» Exercise objective
From the line containing "Screen dimensions: 558x300" to the last line of the data, both included, transcribe each line exactly, leaving out pictures and adding nothing.

» Dataset entries

---*---

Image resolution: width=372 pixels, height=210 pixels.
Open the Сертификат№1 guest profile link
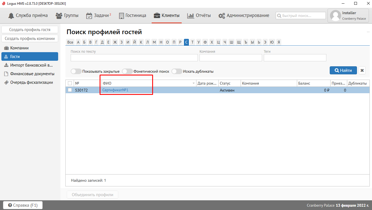click(x=115, y=90)
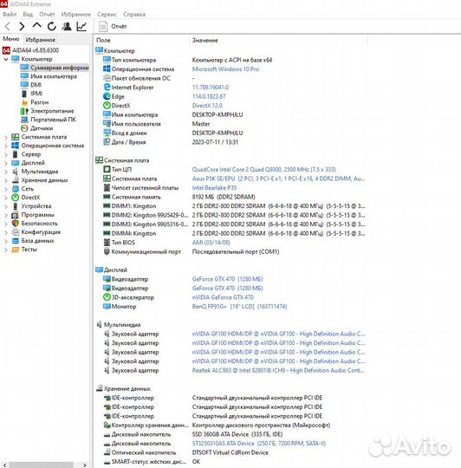Open the Microsoft Windows 10 Pro link
This screenshot has width=461, height=468.
tap(225, 69)
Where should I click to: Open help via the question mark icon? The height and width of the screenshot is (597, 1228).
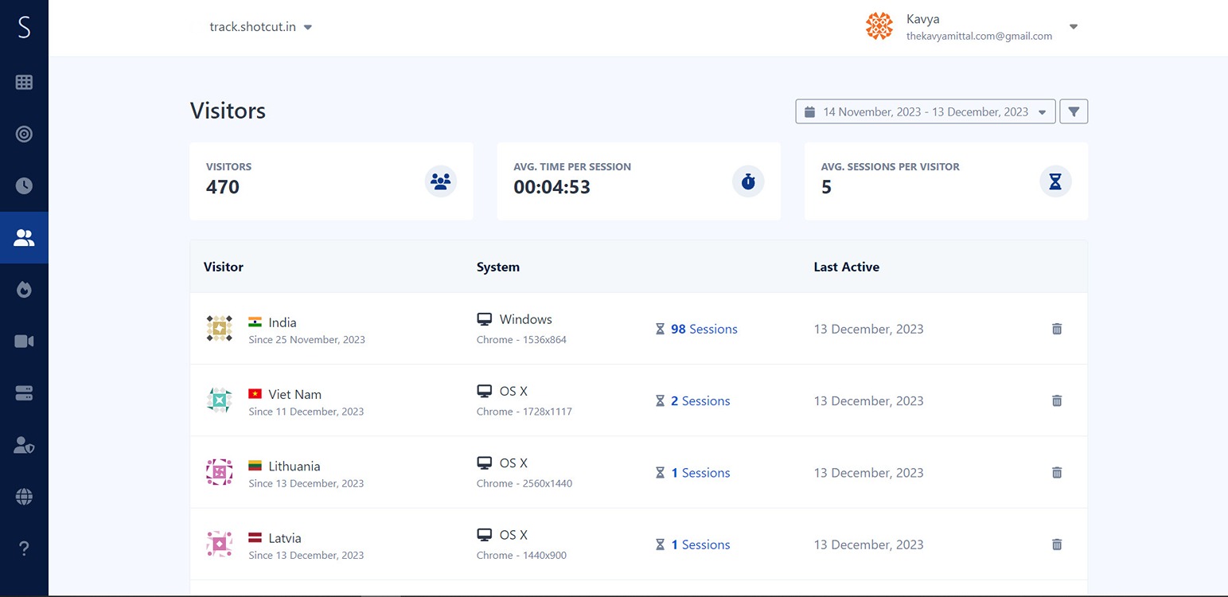(x=24, y=548)
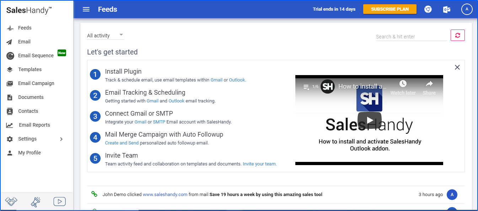Open the All activity filter dropdown
This screenshot has height=211, width=478.
105,35
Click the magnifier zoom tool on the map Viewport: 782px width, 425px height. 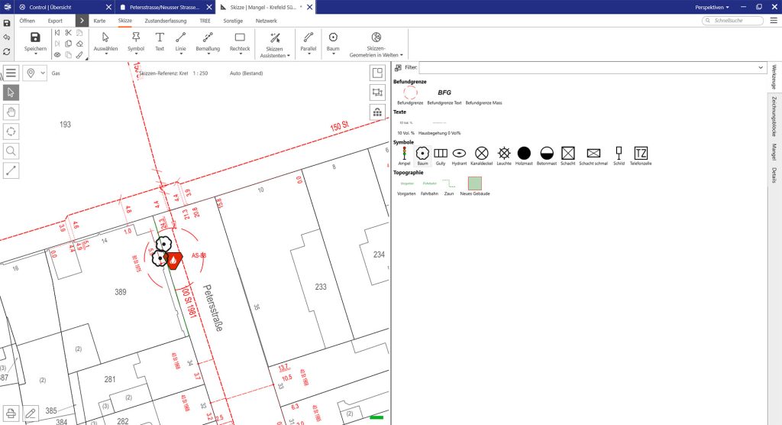point(11,151)
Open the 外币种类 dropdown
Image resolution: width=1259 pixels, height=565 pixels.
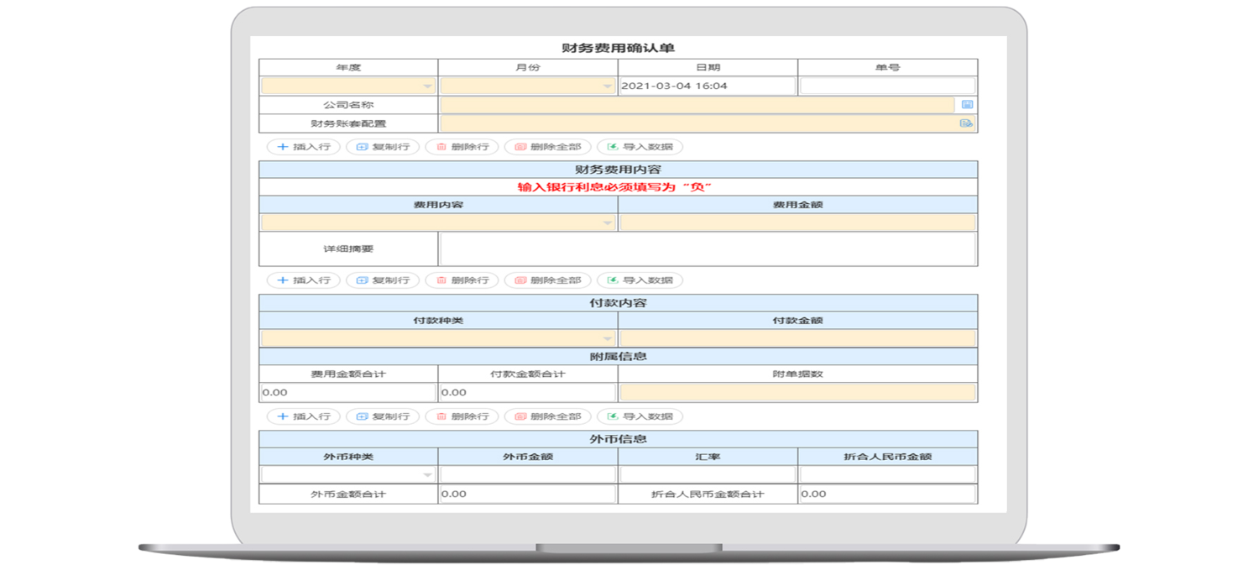coord(348,475)

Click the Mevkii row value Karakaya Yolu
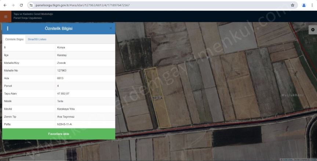pyautogui.click(x=66, y=109)
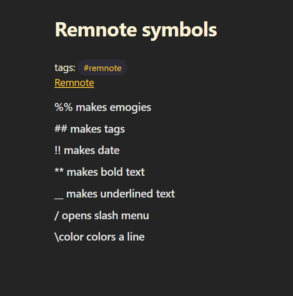Select the 'tags:' label text
293x296 pixels.
[65, 67]
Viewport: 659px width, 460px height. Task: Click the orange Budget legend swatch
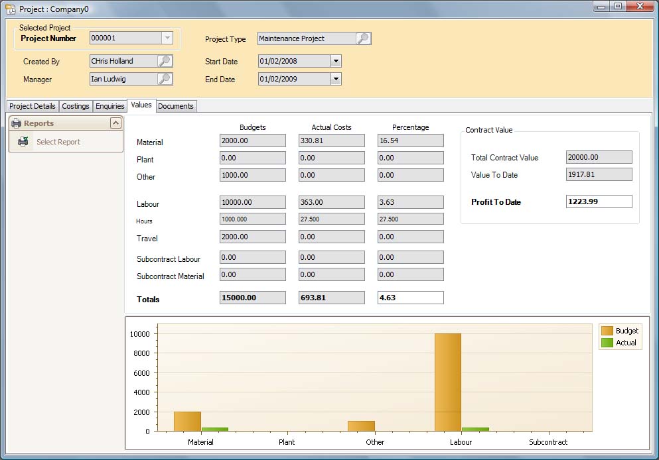click(x=607, y=331)
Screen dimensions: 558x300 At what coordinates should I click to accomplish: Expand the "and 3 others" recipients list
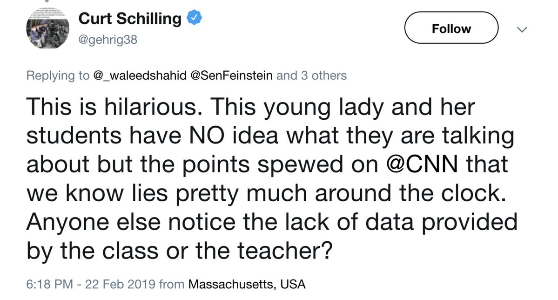click(x=312, y=75)
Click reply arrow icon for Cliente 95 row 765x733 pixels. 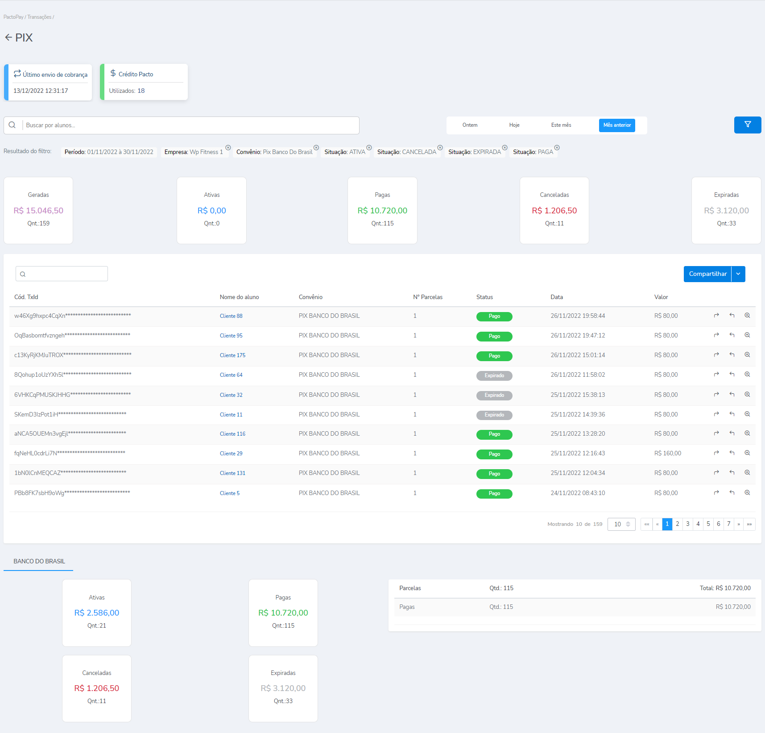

---*---

» Response
Screen dimensions: 558x300 At what coordinates should I click to accomplish: Expand the "and 3 others" recipients list
click(x=312, y=75)
Click reply arrow icon for Cliente 95 row 765x733 pixels. 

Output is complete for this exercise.